David Oliver, expert en stratégie géopolitique et fondateur de Minerva Group, signe dans le National Post du 27 août 2025 un article sur la visite de Mark Carney en Allemagne, dans le cadre du projet canadien de renouvellement de sa flotte sous-marine. Oliver explique que le premier ministre a inspecté le chantier naval de ThyssenKrupp Marine Systems (TKMS) à Kiel, l’un des deux finalistes avec le sud-coréen Hanwha Ocean Co., pour fournir douze sous-marins au Canada dans le cadre du Canadian Patrol Submarine Project (CPSP).
Selon Oliver, ce contrat, l’un des plus importants depuis la Guerre froide, définira la capacité du Canada à défendre sa souveraineté en Arctique, un théâtre de plus en plus contesté par la Russie et la Chine. Il s’agit aussi d’un geste politique : Carney veut montrer que le Canada peut développer son autonomie stratégique vis-à-vis de Washington en resserrant ses liens avec l’Europe et l’Asie.
L’auteur rappelle que l’histoire canadienne en matière de sous-marins est malheureuse. En 1998, Ottawa avait acheté quatre vieux sous-marins britanniques de classe Upholder, rebaptisés classe Victoria. Mis en service au début des années 2000, ces bâtiments ont été rongés par les problèmes techniques, allant jusqu’à un incendie majeur lors du transfert. Résultat : le Canada n’a jamais réussi à maintenir une présence navale constante en mer, s’en remettant aux alliés de l’OTAN pour surveiller ses propres eaux arctiques.
Oliver ajoute qu’Ottawa a aussi été marginalisé par l’accord AUKUS en 2021, qui liait Australie, Royaume-Uni et États-Unis pour la livraison de sous-marins nucléaires et, surtout, pour le partage d’avancées en cybertechnologies et en informatique quantique. Cette exclusion aurait dû alerter le Canada sur sa vulnérabilité stratégique.
Les deux modèles en lice aujourd’hui illustrent des choix très différents : le Type 212CD de TKMS, déjà utilisé par l’Allemagne et la Norvège, favorise l’interopérabilité avec l’OTAN, tandis que le KSS-III sud-coréen offre une capacité rare pour une marine non nucléaire, avec le lancement vertical de missiles balistiques (SLBMs). Dans les deux cas, insiste Oliver, les sous-marins seraient construits à l’étranger, ce qui prive le Canada d’un transfert de savoir-faire et d’un bénéfice industriel national.

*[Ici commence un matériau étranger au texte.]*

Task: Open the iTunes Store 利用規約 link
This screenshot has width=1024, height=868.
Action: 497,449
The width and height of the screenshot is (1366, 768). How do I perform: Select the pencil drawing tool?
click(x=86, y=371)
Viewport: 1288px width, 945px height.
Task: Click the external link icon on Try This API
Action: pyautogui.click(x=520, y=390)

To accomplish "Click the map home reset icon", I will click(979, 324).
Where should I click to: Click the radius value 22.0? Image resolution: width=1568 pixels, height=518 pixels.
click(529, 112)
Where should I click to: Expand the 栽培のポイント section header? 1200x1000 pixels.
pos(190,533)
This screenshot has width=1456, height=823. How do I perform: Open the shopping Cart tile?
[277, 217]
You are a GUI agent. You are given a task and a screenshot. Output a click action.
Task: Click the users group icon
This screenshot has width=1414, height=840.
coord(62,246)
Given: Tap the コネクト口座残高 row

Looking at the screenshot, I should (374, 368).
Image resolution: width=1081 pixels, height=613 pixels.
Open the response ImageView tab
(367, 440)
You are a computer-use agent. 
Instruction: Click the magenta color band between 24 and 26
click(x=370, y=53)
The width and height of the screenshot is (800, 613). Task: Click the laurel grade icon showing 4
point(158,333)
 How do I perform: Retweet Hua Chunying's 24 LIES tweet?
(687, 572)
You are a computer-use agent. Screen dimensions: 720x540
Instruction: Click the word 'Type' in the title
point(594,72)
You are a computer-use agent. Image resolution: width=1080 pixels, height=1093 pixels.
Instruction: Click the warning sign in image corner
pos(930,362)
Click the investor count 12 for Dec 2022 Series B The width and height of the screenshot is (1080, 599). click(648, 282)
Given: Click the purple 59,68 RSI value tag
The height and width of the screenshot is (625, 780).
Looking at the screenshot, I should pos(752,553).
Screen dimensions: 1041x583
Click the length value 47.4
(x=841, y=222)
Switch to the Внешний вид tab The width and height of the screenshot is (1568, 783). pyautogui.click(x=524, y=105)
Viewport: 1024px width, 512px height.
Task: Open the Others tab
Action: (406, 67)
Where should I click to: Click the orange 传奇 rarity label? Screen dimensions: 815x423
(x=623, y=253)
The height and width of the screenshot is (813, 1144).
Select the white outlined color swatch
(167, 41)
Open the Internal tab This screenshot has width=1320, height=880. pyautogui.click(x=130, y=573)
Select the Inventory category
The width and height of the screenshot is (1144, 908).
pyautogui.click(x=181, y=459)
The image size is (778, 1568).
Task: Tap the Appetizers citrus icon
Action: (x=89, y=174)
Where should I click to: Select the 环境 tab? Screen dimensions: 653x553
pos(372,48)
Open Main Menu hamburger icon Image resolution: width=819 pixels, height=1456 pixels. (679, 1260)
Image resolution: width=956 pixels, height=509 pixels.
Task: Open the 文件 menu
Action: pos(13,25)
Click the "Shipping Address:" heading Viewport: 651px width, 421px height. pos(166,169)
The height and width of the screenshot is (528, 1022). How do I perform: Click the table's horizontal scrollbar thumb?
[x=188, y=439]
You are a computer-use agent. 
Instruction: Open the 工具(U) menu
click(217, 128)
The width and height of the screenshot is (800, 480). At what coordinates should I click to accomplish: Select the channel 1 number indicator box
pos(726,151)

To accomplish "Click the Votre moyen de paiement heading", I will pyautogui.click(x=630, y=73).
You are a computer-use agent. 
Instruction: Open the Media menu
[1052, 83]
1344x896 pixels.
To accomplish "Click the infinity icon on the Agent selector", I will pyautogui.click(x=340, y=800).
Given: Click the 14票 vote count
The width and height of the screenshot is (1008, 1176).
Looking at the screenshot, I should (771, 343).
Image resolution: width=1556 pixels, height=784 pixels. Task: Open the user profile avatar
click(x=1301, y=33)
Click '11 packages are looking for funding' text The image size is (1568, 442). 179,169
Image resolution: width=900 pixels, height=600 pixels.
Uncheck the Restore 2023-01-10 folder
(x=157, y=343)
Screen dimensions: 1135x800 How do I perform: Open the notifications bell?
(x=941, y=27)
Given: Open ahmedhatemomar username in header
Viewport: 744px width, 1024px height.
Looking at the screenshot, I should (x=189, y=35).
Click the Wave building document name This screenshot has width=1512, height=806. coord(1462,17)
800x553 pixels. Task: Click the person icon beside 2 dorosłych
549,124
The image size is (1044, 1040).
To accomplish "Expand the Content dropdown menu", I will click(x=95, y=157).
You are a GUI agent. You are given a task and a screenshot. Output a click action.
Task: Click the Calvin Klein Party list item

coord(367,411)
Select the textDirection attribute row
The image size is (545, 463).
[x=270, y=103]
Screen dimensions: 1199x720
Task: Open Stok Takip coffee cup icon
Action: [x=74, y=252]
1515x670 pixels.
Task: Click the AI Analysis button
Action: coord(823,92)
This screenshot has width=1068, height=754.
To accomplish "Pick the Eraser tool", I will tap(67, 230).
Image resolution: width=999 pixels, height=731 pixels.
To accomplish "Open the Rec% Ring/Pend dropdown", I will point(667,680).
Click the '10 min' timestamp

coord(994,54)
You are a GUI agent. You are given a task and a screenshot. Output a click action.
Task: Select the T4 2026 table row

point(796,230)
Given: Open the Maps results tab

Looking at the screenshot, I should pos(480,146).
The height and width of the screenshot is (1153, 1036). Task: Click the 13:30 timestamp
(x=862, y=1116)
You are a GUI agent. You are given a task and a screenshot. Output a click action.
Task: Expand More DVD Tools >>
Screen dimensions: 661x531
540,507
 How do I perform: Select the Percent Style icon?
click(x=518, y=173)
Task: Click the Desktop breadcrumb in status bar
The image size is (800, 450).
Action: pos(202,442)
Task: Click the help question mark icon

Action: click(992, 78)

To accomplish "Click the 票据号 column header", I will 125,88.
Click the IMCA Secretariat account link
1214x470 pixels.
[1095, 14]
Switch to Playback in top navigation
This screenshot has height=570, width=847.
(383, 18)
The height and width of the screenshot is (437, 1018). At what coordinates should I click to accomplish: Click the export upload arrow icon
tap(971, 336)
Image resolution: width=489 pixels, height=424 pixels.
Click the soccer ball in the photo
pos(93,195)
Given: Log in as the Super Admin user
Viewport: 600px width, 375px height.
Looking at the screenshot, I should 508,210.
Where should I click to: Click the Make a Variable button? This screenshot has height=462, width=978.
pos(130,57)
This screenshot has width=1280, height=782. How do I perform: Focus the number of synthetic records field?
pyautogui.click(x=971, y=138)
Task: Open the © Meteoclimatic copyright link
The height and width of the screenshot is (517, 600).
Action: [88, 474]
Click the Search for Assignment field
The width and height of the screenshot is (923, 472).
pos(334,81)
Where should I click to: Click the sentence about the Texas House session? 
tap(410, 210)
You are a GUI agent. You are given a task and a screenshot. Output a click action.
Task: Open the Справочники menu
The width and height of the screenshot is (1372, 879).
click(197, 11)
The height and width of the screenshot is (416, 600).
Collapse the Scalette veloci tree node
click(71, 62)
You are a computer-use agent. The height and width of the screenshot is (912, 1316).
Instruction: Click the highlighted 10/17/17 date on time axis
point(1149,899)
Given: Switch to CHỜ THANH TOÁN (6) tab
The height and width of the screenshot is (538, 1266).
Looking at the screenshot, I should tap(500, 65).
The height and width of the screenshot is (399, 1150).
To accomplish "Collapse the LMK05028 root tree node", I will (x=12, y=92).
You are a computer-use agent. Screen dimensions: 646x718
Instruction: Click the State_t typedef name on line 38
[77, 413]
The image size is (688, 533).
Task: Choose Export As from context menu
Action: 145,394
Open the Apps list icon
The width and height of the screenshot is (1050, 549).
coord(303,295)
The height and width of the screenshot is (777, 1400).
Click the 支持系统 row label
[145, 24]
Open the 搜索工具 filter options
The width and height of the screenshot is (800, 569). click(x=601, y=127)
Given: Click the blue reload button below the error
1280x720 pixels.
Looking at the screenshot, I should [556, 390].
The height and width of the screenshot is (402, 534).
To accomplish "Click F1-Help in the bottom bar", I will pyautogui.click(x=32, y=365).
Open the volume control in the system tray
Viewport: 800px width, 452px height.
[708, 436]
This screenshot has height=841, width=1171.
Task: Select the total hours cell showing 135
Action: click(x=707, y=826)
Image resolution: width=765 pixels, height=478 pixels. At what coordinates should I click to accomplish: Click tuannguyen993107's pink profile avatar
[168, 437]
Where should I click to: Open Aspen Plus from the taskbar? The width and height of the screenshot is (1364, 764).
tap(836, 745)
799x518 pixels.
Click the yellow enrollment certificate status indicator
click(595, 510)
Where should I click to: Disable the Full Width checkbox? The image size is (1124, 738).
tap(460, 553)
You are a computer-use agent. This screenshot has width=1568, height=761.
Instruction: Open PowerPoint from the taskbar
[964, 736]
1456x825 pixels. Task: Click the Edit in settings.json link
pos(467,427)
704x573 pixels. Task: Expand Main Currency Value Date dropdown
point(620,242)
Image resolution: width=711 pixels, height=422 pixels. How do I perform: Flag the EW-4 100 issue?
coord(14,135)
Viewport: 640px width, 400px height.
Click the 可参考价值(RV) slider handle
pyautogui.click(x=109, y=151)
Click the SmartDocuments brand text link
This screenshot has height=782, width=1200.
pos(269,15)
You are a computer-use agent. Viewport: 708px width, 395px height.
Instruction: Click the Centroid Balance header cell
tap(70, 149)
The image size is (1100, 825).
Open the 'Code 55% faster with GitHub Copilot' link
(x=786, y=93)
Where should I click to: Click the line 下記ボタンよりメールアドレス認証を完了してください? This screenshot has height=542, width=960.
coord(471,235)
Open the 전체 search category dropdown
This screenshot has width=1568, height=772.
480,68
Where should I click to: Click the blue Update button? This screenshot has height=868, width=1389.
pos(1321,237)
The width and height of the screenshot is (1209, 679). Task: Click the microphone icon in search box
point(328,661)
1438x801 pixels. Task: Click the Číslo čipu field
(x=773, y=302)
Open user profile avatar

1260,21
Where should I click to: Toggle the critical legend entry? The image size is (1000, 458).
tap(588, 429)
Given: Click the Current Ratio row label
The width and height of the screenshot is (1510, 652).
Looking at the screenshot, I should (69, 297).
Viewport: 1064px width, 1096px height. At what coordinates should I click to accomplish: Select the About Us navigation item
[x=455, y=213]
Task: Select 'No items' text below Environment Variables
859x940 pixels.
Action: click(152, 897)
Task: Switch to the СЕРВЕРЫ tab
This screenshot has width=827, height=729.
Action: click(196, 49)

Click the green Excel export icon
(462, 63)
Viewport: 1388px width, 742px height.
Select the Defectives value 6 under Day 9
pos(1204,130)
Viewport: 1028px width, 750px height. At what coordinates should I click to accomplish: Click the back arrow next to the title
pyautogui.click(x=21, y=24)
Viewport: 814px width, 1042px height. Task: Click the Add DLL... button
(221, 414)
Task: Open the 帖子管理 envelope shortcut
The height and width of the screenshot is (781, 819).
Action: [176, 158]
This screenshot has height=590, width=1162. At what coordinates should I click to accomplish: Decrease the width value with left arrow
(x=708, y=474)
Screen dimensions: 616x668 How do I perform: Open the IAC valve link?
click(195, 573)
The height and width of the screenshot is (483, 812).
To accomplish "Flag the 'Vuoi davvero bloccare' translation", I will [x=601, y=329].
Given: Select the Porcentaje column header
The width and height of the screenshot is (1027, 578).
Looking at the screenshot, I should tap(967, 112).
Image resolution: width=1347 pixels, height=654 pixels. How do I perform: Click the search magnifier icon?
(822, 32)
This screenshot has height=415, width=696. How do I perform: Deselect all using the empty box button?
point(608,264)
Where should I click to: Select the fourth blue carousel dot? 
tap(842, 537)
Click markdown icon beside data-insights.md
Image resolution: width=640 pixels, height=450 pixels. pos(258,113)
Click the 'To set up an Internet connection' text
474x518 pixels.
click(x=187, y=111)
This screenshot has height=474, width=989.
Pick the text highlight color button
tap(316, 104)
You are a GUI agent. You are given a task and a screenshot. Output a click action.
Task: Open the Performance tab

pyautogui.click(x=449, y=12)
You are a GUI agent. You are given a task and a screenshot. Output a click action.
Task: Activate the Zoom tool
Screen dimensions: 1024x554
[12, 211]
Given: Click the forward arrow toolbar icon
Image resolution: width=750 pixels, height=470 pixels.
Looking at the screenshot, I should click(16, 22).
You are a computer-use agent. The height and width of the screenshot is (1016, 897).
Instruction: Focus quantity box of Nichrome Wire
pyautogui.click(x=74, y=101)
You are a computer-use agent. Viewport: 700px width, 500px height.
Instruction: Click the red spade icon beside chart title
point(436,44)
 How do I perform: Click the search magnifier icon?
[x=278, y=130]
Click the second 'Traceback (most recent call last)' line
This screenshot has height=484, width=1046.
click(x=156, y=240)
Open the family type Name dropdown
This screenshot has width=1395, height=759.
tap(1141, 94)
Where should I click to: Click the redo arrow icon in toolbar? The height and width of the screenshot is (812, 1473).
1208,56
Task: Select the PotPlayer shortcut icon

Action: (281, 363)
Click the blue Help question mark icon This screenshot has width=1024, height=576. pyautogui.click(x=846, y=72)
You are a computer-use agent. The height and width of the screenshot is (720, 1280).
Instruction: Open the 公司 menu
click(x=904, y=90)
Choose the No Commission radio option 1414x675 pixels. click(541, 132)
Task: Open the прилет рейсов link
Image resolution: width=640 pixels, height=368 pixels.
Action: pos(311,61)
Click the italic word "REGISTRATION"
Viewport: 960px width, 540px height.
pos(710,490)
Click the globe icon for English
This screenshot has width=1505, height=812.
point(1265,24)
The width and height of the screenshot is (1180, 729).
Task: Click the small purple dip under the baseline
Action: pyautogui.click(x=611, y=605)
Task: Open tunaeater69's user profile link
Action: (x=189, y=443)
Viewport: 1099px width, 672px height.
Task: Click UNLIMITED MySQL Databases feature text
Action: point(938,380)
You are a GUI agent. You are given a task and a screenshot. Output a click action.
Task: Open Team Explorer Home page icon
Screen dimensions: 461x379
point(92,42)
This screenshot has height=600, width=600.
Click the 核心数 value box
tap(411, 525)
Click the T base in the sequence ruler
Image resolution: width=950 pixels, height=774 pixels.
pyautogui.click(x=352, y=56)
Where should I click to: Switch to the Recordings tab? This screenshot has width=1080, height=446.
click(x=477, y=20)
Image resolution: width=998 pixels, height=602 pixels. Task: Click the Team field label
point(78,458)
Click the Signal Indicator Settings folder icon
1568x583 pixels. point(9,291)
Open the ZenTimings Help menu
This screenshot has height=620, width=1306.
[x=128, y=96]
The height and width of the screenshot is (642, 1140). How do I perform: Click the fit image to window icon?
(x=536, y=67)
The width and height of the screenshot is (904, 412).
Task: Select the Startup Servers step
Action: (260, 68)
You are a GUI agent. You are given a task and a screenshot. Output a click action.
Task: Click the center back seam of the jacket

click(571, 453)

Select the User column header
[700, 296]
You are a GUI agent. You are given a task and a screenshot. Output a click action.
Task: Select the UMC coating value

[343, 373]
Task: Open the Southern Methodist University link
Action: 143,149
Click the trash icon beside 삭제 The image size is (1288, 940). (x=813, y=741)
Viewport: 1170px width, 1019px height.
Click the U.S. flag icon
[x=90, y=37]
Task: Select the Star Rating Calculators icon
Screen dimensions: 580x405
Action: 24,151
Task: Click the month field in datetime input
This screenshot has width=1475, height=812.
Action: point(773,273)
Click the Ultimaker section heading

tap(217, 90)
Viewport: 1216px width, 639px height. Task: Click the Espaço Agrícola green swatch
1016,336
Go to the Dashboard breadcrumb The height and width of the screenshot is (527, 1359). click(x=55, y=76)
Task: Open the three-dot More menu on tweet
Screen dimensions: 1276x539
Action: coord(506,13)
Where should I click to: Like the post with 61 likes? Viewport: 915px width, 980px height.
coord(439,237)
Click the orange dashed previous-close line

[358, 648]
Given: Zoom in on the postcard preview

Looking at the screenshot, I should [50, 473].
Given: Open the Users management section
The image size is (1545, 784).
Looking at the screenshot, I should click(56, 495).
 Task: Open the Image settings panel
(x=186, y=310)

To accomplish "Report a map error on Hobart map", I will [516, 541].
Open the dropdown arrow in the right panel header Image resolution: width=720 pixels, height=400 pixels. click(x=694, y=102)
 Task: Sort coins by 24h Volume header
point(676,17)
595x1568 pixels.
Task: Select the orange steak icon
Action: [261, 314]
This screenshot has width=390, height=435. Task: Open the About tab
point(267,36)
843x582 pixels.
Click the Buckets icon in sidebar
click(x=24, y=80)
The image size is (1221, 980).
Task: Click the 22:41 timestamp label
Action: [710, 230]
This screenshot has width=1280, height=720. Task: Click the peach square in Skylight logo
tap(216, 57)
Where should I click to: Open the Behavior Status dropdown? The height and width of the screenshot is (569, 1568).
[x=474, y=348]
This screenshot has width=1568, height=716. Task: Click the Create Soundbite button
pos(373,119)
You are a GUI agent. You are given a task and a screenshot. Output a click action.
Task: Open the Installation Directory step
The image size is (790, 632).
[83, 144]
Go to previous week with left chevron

L’auteur prend en exemple la Pologne, qui a commandé un millier de chars K2 à la Corée du Sud : une première série produite en Corée, puis un transfert progressif de la production en Pologne, renforçant son industrie de défense tout en répondant à un besoin urgent de sécurité. Selon Oliver, le Canada devrait s’inspirer de ce modèle hybride afin de stimuler sa propre base industrielle et non seulement signer un contrat « clé en main » à l’étranger.
En conclusion, Oliver affirme que si la priorité reste la défense de l’Arctique et la livraison rapide des navires, Ottawa ne doit pas manquer l’occasion de renforcer aussi son économie et son expertise nationale. Le choix du vainqueur du CPSP, attendu dans les prochaines années, sera donc décisif pour la posture stratégique du pays.